Und dann gibt es noch die Eisprinzessinnen: Sehr junge, junge und zu meiner Überraschung auch ältere Frauen, die höchstsouverän Pirouetten drehen und sich auf dem Eis anmutiger bewegen als auf dem Land. Gerade bei den Erwachsenen ist manche Überraschung dabei. Da kreiselt eine Frau, die aussieht, als habe sie gerade den Tisch fürs Kaffeekränzchen gedeckt. Mit Jeans, Bluse und Wolljäckchen darüber ist sie komplett unsportlich gekleidet und setzt sich so deutlich von der Funktionskleidung des Rests der Eiswelt ab. Und doch zieht sie ihre Kreise mit bestechender Anmut.

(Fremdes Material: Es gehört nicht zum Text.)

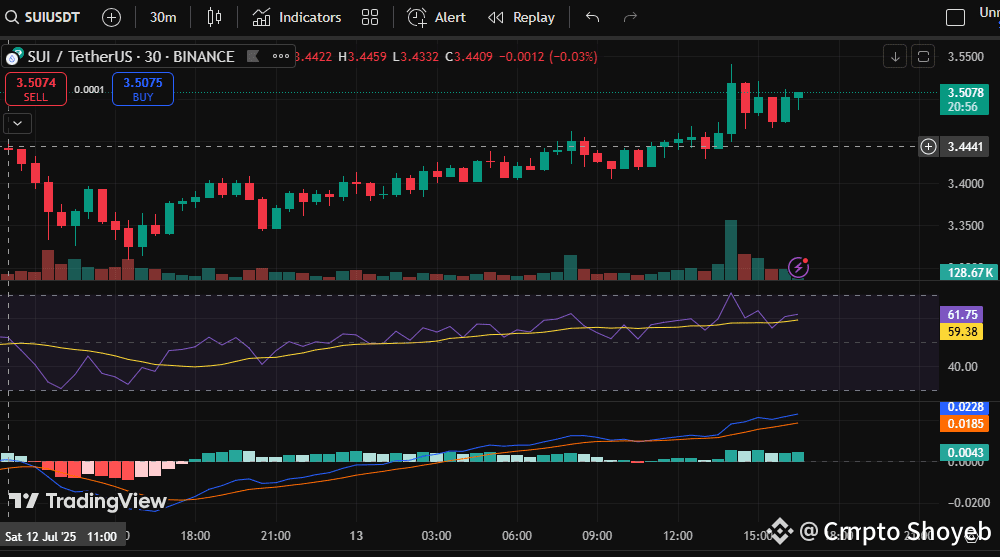Image resolution: width=1000 pixels, height=557 pixels.
Task: Toggle the auto-fit button near price scale
Action: (923, 56)
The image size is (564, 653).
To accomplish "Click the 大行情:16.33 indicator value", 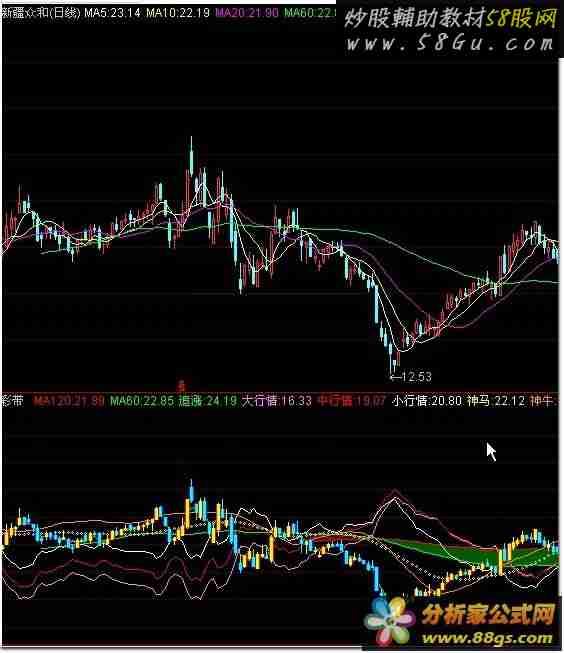I will (277, 401).
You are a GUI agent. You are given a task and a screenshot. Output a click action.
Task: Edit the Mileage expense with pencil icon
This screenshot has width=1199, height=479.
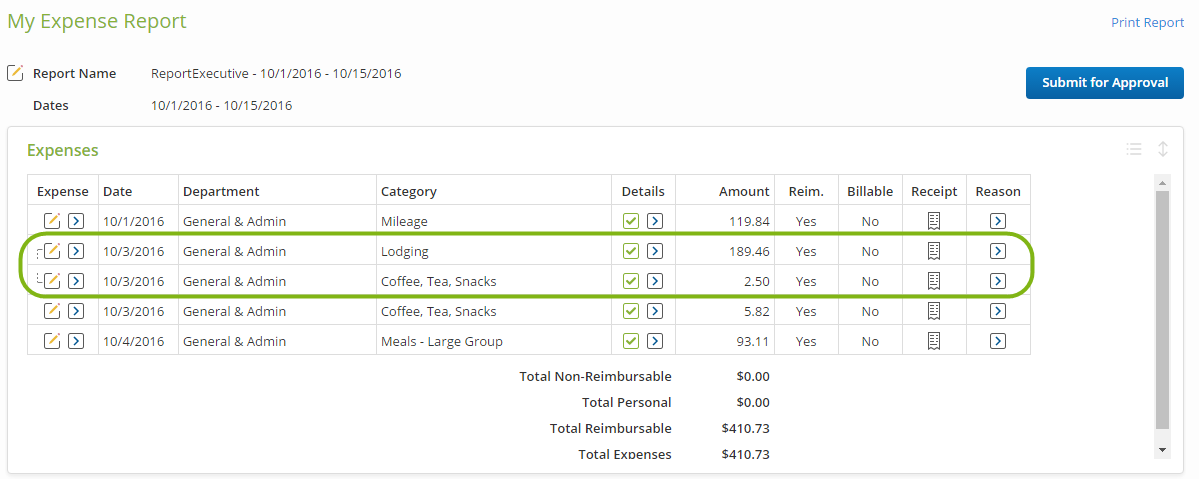tap(52, 221)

Es gibt auch Eisprinzen, die sind zumeist älter und haben einen Körperfettanteil, von dem reife Checker und ich nur träumen können. Das sieht ziemlich storchig aus – aber ob ihrer Fahrkünste verdienen sie allen Respekt. Im Gegensatz zu den Checkern achten sie nicht auf ihre Außenwirkung, sie genügen sich augenscheinlich selbst und erfreuen sich der gleitenden Leichtigkeit ihres Daseins auf dem Eis.
Irgendwie scheinen sie woanders aufgewachsen zu sein, denn junge Eisprinzen suche ich lange vergeblich. Ob wohl manche Checker im Alter konvertieren, die Eishockey-Schuhe gegen jene mit Absatz tauschen? Da entdecke ich doch einen. Er mag 16 Jahre alt sein und übt mit einer etwa gleichaltrigen Eisprinzessin anmutige Figuren. Dabei wippen seine dichten dunklen Locken im Takt der Schritte.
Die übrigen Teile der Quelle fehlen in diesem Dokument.